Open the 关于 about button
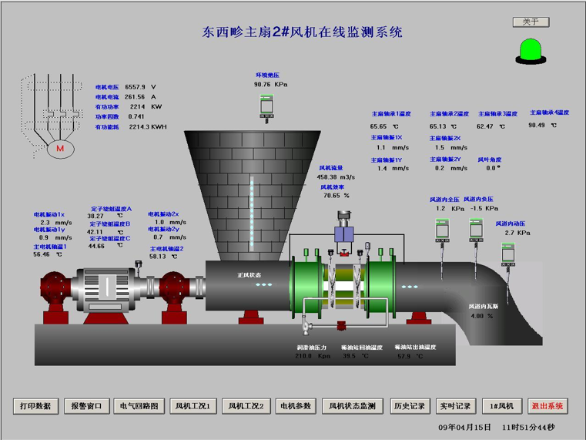The height and width of the screenshot is (440, 586). coord(531,22)
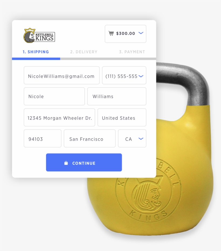Click the Continue button
The image size is (221, 251).
click(84, 162)
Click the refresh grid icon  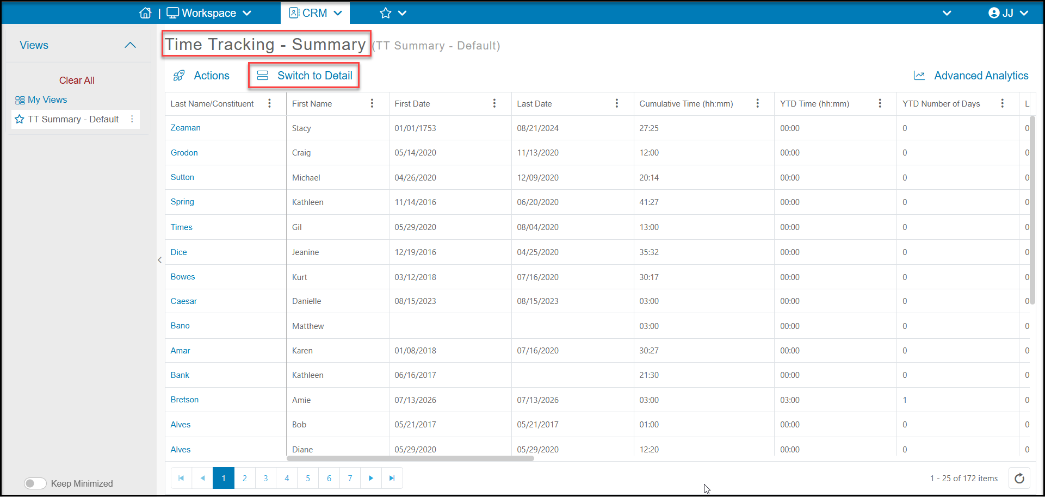(x=1019, y=479)
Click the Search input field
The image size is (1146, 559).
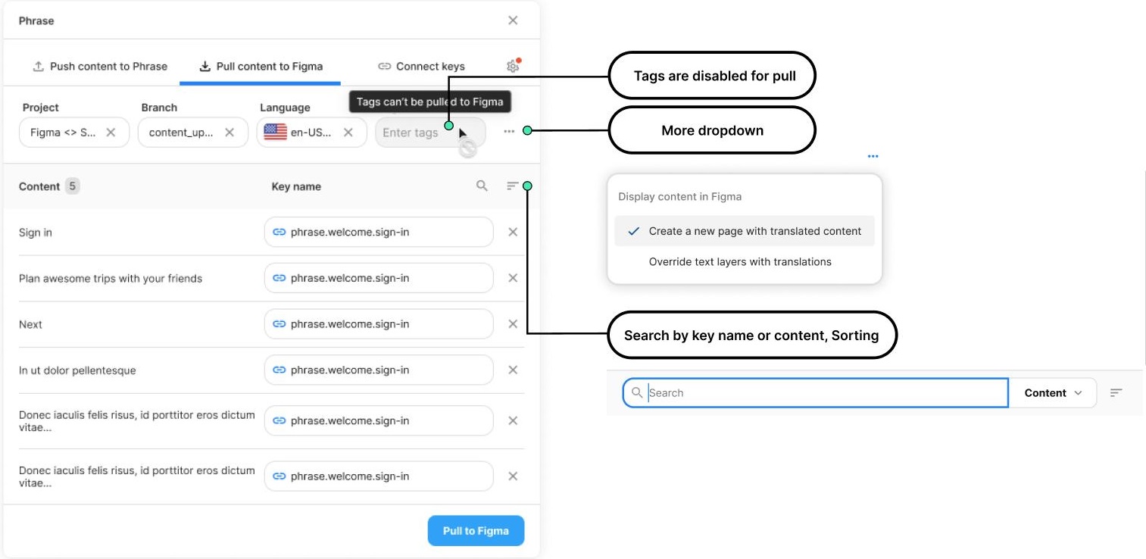(816, 392)
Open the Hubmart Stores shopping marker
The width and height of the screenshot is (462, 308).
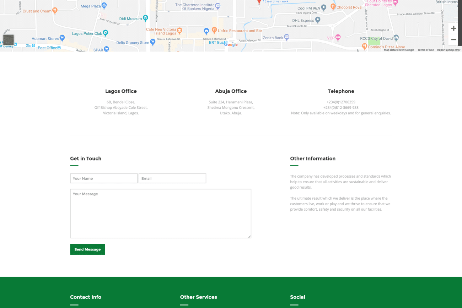coord(62,38)
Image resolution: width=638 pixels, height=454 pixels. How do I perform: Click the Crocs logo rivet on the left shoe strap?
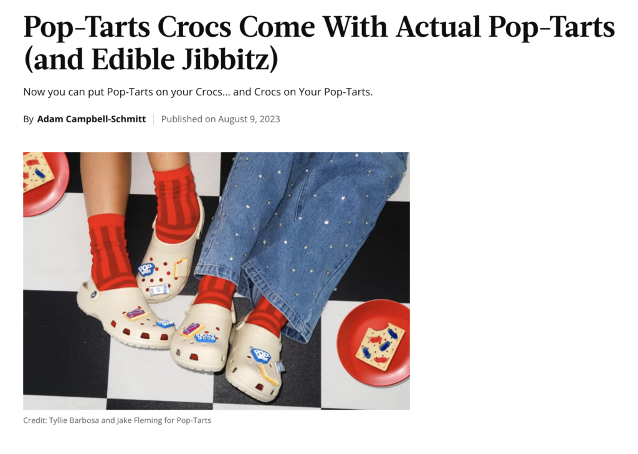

Problem details » Transcribe exactly the lines from the one containing "Click the Search input field" through the last line of the records above, and nothing else. Leave out the pictures.

Result of the task »
Click the Search input field
The image size is (1146, 559).
(816, 392)
Open the Hubmart Stores shopping marker
The width and height of the screenshot is (462, 308).
coord(62,38)
Image resolution: width=638 pixels, height=454 pixels. How do I perform: Click the Crocs logo rivet on the left shoe strap?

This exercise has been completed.